The clear variation in these findings aligns with recent arguments that no emotion regulation strategy is universally helpful (or harmful), highlighting interactions between person-level and situation-level factors within the context of any given regulation strategy (Doré et al.,
2016; Ford & Troy,
2019; Sahi et al.,
2022). For example, the situation-strategy fit hypothesis suggests that a strategy is likely to be effective only to the extent that it meets the needs of the specific situation (Haines et al.,
2016; Troy et al.,
2013). Supporting this argument, there is considerable evidence that the benefits of reappraisal vary depending on people’s goals, characteristics, and circumstances (e.g., Diefenbach et al.,
2022; Gruber et al.,
2012; McRae, Ciesielski et al.,
2012). In some instances, reappraisal may even have negative outcomes. Many people report feeling worse after unsuccessful attempts at reappraisal, which may occur due to poor reappraisal skills or limited realistic possibilities for reappraising the situation (Ford & Troy,
2019). Therefore, our original finding that reappraisal use was not associated with depression or anxiety (Dawel et al.,
2021) may have been due to the conflation of benefits for some participants with negative effects for others. Moderation analyses have the potential to reveal such opposing effects and to identify the circumstances under which reappraisal use may promote mental health and wellbeing. In addition, it is likely that reappraisal use alone is not sufficient, and that the effectiveness of a person’s reappraisal strategy—how well it achieves its intended emotion regulation goals—also plays an important role.
Potential Moderators
It is clear that the effectiveness of reappraisal as an emotion regulation strategy varies across individual traits and circumstances (Gross & John,
2003; Kuhlman et al.,
2021; Preuss et al.,
2021). Factors likely to moderate the specific association between reappraisal and mental health and wellbeing are those that most strongly impact reappraisal effectiveness. These include an individual’s
reappraisal ability—their ability to effectively use reappraisal to modify their emotional response. Importantly, individual differences in reappraisal ability have been found to correlate with psychological wellbeing (McRae, Ciesielski et al.,
2012) and the quality (e.g., more detailed and plausible alternative ways of thinking about a situation) of individual reappraisals impacts their effectiveness (Southward et al.,
2022). In the current study, our broad hypothesis was that the association between reappraisal and mental health and wellbeing would be strongest at the level of a moderating variable where reappraisal is predicted to be most effective (e.g., a stronger association at high compared to low self-efficacy, or at low compared to high neuroticism). We selected eight individual difference variables available in our dataset that could be expected to influence reappraisal effectiveness. These were self-efficacy, emotion differentiation, difficulty identifying feelings, neuroticism, stress, SES, an inclination for analytic thinking, and age. The rationale developed from the literature for selecting each of these variables is outlined below.

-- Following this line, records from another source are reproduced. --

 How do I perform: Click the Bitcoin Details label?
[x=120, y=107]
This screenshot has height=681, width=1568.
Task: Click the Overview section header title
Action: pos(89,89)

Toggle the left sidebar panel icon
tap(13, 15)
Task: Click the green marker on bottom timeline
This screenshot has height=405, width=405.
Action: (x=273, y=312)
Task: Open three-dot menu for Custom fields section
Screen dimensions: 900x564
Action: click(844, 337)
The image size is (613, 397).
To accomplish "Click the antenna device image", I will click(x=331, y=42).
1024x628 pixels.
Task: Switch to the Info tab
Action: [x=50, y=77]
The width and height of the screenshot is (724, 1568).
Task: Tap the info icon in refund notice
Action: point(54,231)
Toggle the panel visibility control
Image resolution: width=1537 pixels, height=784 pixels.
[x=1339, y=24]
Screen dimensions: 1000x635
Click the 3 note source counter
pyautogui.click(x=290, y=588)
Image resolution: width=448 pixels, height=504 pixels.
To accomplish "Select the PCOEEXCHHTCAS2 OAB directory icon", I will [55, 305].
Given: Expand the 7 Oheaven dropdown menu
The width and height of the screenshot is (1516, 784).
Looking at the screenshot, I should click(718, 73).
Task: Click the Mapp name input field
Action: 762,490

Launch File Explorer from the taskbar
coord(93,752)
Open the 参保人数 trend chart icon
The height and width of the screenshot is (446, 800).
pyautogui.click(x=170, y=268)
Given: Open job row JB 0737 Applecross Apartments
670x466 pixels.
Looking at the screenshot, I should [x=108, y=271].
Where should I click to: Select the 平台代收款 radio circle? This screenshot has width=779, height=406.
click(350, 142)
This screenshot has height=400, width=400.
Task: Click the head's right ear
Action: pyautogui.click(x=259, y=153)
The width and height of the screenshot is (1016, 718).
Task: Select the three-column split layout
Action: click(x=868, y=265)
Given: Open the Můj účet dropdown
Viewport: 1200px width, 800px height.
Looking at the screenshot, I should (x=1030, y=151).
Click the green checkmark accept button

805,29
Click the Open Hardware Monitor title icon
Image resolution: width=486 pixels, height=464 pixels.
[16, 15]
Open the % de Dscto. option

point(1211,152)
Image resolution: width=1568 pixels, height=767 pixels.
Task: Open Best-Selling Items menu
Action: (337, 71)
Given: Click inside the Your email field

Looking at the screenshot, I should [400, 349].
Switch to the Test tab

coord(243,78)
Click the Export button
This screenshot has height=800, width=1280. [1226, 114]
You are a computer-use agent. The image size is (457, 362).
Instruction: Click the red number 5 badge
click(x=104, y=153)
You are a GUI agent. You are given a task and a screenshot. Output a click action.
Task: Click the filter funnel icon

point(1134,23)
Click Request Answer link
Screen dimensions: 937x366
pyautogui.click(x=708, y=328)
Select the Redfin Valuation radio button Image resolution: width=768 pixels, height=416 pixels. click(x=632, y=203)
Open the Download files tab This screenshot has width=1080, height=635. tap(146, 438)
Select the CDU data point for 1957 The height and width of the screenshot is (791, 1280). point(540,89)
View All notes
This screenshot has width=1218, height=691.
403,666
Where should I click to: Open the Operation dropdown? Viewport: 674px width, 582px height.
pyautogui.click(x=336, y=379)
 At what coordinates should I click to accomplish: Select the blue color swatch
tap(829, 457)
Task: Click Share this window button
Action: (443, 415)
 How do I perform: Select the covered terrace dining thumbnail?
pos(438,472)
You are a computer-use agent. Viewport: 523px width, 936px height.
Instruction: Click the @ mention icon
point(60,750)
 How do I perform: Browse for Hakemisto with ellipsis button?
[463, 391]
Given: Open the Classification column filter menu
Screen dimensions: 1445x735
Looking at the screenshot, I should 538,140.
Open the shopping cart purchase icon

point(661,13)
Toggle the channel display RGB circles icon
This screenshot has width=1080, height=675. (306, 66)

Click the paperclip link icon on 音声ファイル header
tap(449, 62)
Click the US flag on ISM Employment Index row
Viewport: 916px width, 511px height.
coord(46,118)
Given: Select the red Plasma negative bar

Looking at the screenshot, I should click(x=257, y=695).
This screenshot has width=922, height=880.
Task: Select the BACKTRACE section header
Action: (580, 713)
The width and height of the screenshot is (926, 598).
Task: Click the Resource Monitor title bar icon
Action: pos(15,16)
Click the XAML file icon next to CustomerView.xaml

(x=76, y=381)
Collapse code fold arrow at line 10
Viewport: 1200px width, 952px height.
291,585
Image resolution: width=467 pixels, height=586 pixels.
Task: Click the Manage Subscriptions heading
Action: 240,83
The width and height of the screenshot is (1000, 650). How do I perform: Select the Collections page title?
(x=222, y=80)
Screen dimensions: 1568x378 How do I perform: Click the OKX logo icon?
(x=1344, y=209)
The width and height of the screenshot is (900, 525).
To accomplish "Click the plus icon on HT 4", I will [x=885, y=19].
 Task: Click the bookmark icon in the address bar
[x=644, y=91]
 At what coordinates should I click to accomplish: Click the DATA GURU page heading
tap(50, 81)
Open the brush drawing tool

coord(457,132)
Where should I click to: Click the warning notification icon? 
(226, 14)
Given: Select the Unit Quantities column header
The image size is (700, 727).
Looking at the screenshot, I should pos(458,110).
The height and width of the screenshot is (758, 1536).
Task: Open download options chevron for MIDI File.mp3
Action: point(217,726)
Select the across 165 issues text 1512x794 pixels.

For self-efficacy, Goldin et al. (2012) found that higher self-efficacy for reappraisal use predicted improvement in social anxiety symptoms with cognitive behaviour therapy. This finding suggests that higher self-efficacy may be associated with greater reappraisal effectiveness. Our study did not include a measure of self-efficacy specific to reappraisal. However, we did include a general measure of self-efficacy (Pearlin Mastery scale; Pearlin and Schooler,
1978) and general self-efficacy tends to be related to self-efficacy in specific domains (Luszczynska et al.,
2005). We therefore hypothesized that the association between reappraisal use and mental health and wellbeing would be stronger at higher levels of self-efficacy.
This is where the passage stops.